**Task details**
Print, exactly as they stand, the lines below from the one that has "Just another WordPress site (145, 32)" to the one that has "出前館の赤字から考える「上場子会社」の難しさ (206, 1044)", inclusive, leaving out the pictures.

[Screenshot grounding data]
-----
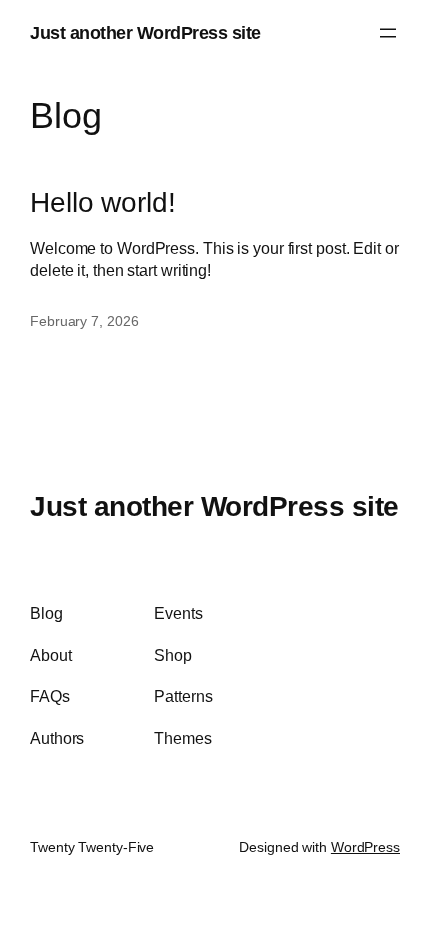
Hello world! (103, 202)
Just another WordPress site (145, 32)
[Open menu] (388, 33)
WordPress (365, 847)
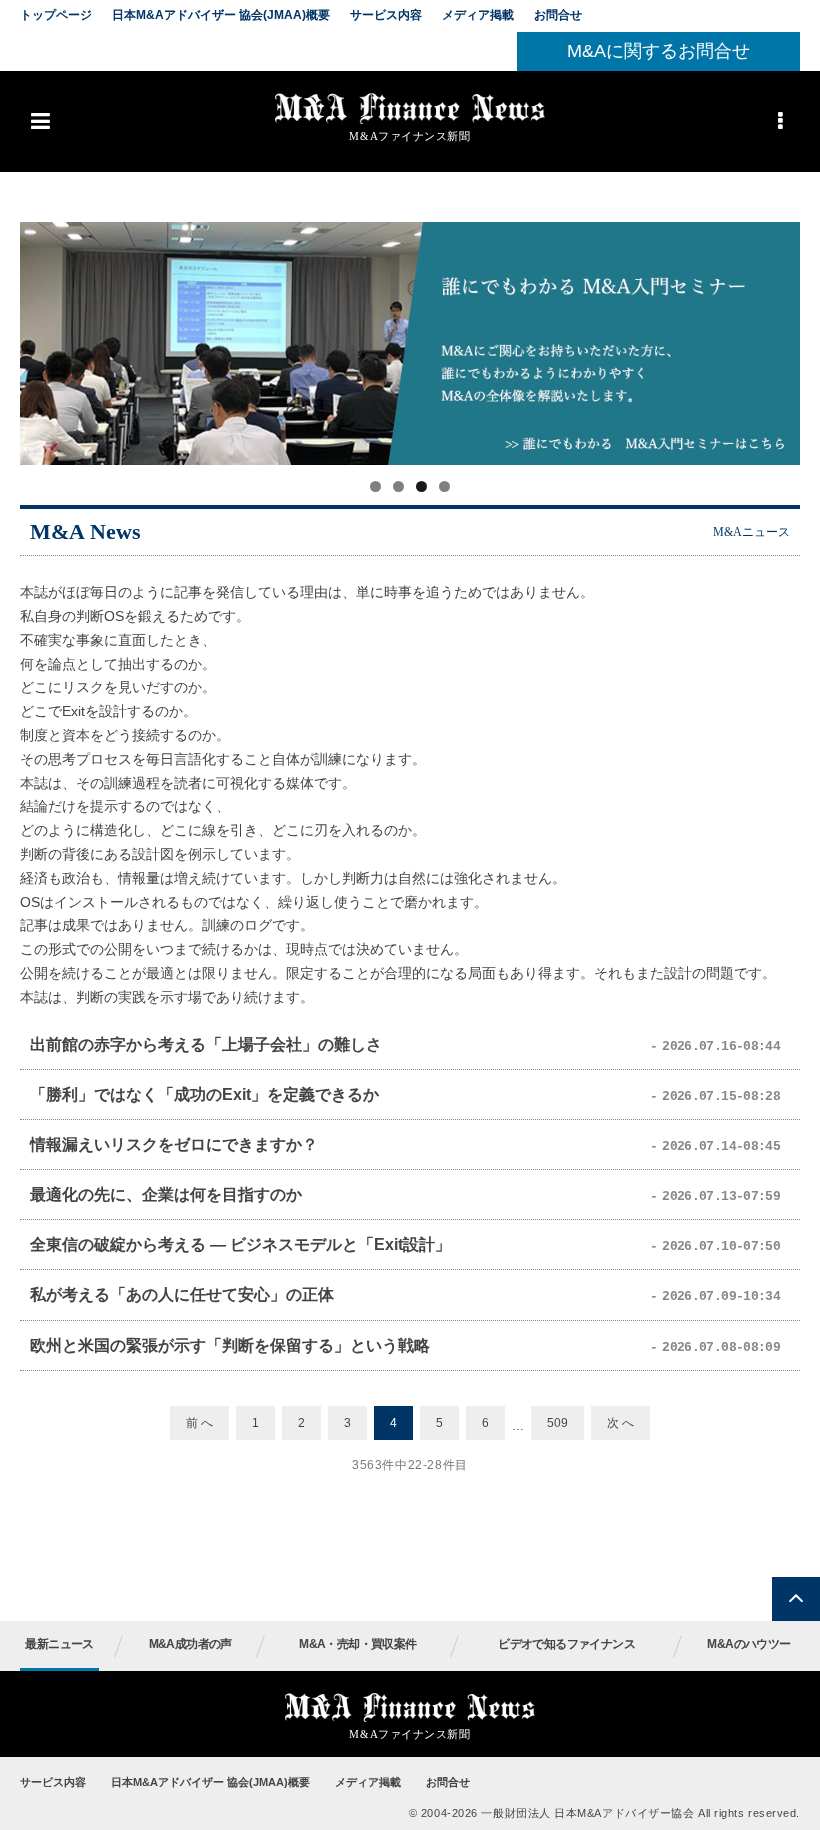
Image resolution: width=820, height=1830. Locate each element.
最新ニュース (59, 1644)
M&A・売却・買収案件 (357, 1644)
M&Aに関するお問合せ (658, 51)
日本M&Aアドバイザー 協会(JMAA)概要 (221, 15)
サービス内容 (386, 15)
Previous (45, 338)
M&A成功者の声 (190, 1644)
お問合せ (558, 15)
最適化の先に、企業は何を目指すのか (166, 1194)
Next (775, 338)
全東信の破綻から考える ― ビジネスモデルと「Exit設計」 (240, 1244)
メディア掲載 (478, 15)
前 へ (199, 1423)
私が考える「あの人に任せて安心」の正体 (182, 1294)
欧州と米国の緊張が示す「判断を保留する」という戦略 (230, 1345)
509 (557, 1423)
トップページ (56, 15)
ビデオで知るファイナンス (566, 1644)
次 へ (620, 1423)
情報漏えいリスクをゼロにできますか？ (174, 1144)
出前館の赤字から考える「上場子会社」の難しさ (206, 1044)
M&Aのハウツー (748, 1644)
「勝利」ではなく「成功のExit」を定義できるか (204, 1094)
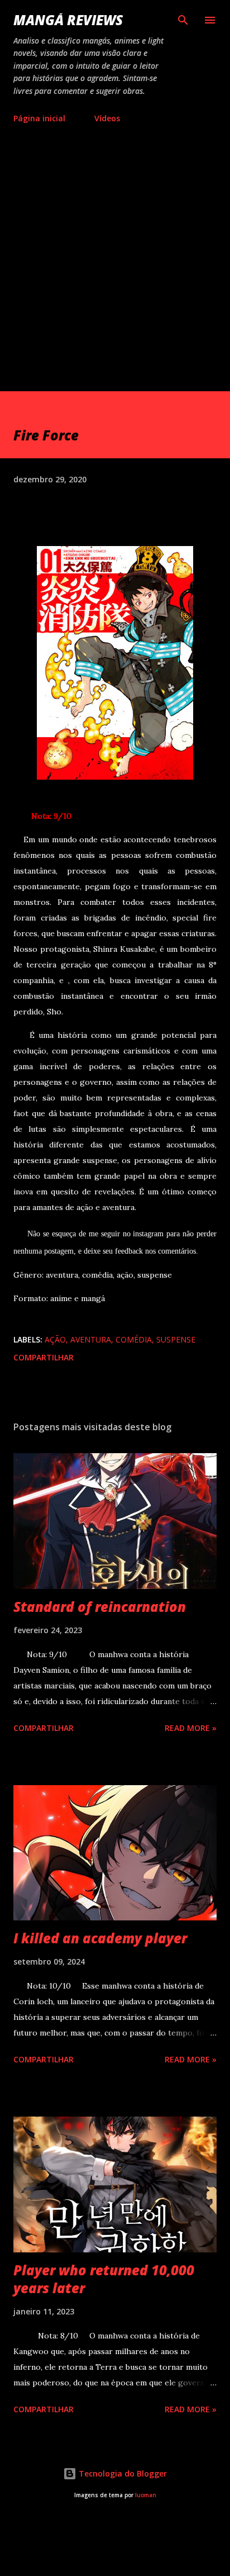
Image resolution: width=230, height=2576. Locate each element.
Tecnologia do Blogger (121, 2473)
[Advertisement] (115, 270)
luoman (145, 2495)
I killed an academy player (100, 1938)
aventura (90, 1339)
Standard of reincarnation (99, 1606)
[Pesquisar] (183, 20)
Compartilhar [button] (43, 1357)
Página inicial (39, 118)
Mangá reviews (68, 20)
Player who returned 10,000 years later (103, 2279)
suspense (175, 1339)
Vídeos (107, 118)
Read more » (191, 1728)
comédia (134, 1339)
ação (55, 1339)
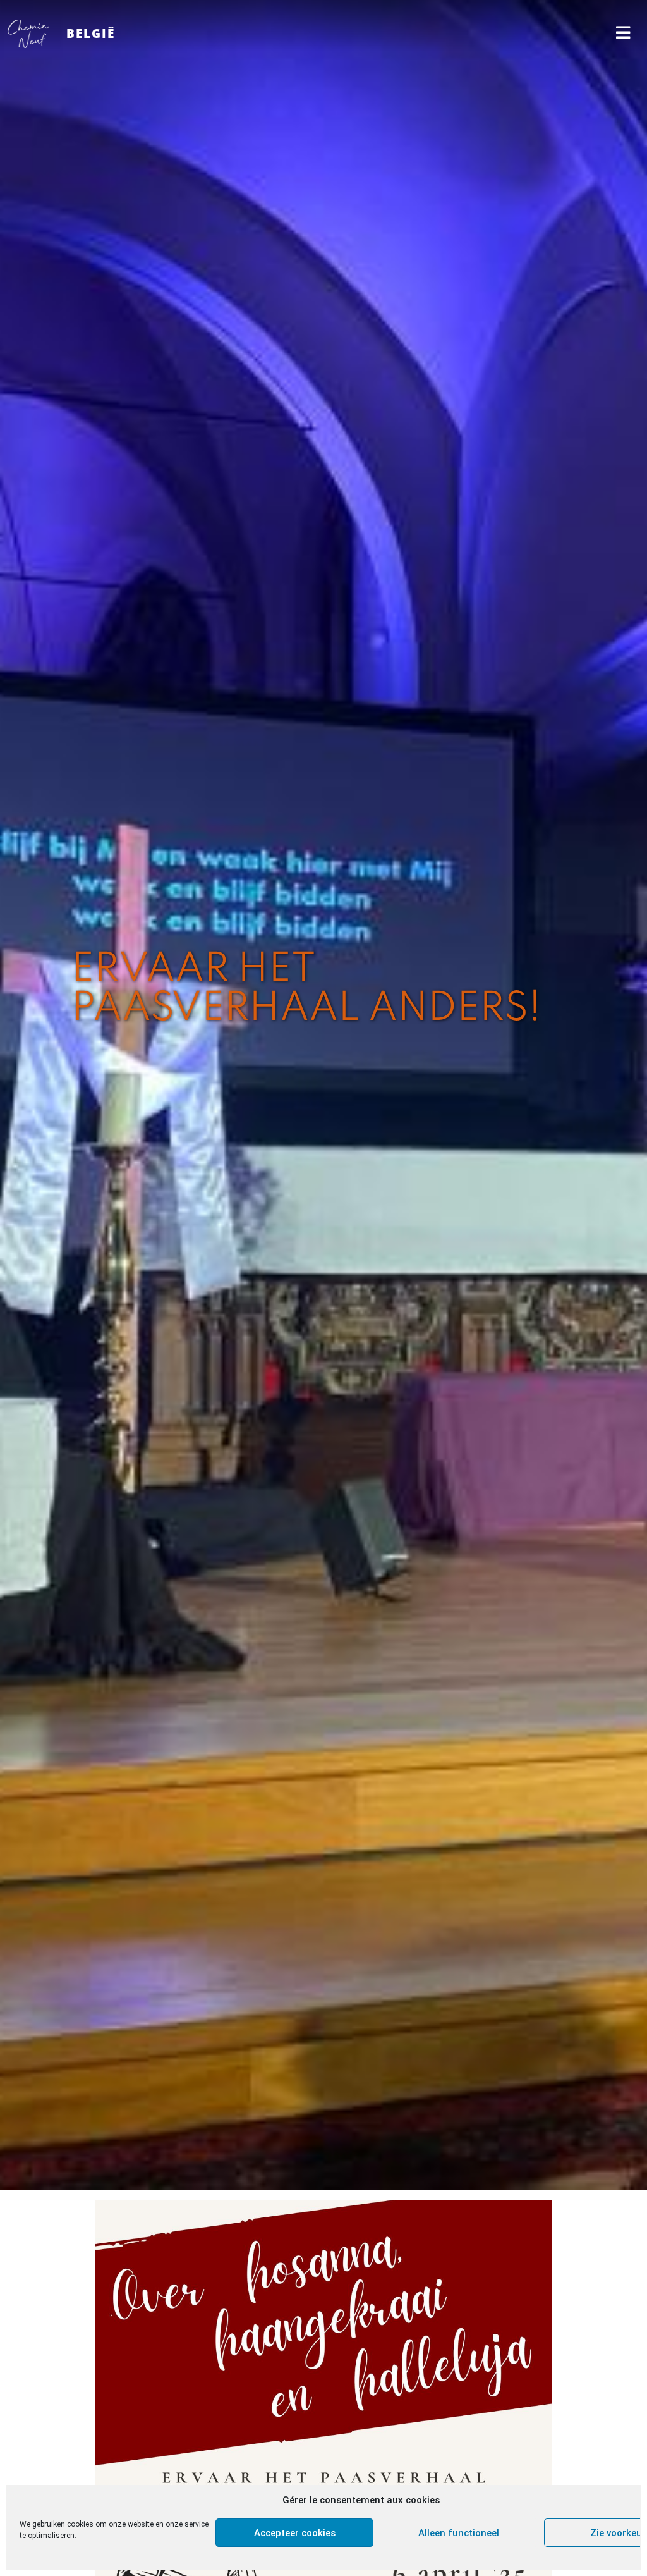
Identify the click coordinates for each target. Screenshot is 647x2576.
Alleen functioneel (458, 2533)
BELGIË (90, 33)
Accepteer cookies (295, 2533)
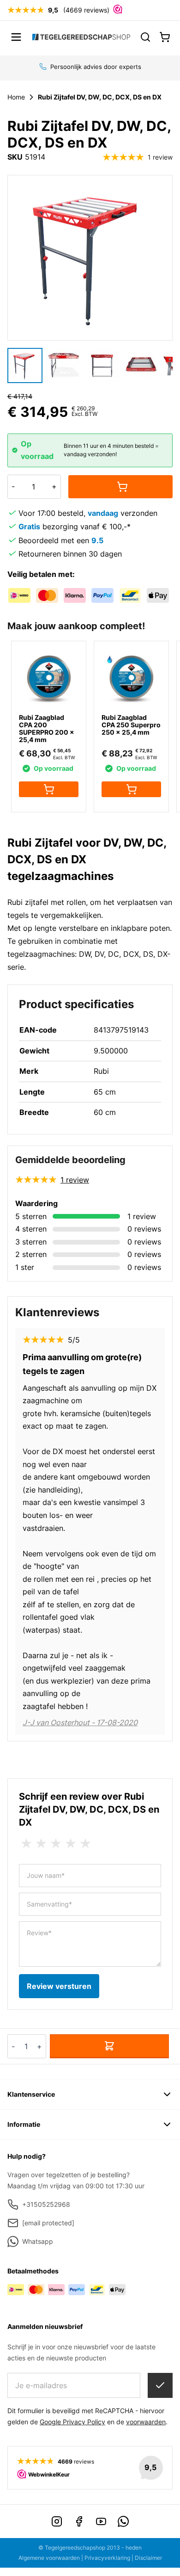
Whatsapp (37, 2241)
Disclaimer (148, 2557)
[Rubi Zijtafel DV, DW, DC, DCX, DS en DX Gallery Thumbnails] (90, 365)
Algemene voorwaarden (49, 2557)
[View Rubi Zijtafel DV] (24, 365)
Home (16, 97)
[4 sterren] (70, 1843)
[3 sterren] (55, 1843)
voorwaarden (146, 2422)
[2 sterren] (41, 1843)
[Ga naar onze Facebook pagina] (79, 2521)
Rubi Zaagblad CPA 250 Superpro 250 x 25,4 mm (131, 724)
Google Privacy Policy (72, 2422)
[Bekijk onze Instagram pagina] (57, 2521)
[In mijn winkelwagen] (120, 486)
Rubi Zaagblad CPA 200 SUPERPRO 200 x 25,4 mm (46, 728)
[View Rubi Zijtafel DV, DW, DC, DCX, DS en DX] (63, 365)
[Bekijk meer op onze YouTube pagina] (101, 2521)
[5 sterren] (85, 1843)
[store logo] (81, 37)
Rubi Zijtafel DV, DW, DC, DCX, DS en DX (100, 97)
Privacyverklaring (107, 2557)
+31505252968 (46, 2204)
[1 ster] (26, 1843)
-----
**Exercise solution**
Just another WordPress site (145, 32)
[Open menu] (388, 33)
WordPress (365, 847)
Image resolution: width=820, height=1830. Locate each element.
最新ニュース (59, 1644)
M&A・売却・買収案件 (357, 1644)
M&Aに関するお問合せ (658, 51)
日本M&Aアドバイザー 協会(JMAA)概要 (221, 15)
サービス内容 (386, 15)
Previous (45, 338)
M&A成功者の声 (190, 1644)
お問合せ (558, 15)
最適化の先に、企業は何を目指すのか (166, 1194)
Next (775, 338)
全東信の破綻から考える ― ビジネスモデルと「Exit設計」 (240, 1244)
メディア掲載 (478, 15)
前 へ (199, 1423)
私が考える「あの人に任せて安心」の正体 (182, 1294)
欧州と米国の緊張が示す「判断を保留する」という戦略 (230, 1345)
509 (557, 1423)
トップページ (56, 15)
ビデオで知るファイナンス (566, 1644)
次 へ (620, 1423)
情報漏えいリスクをゼロにできますか？ (174, 1144)
出前館の赤字から考える「上場子会社」の難しさ (206, 1044)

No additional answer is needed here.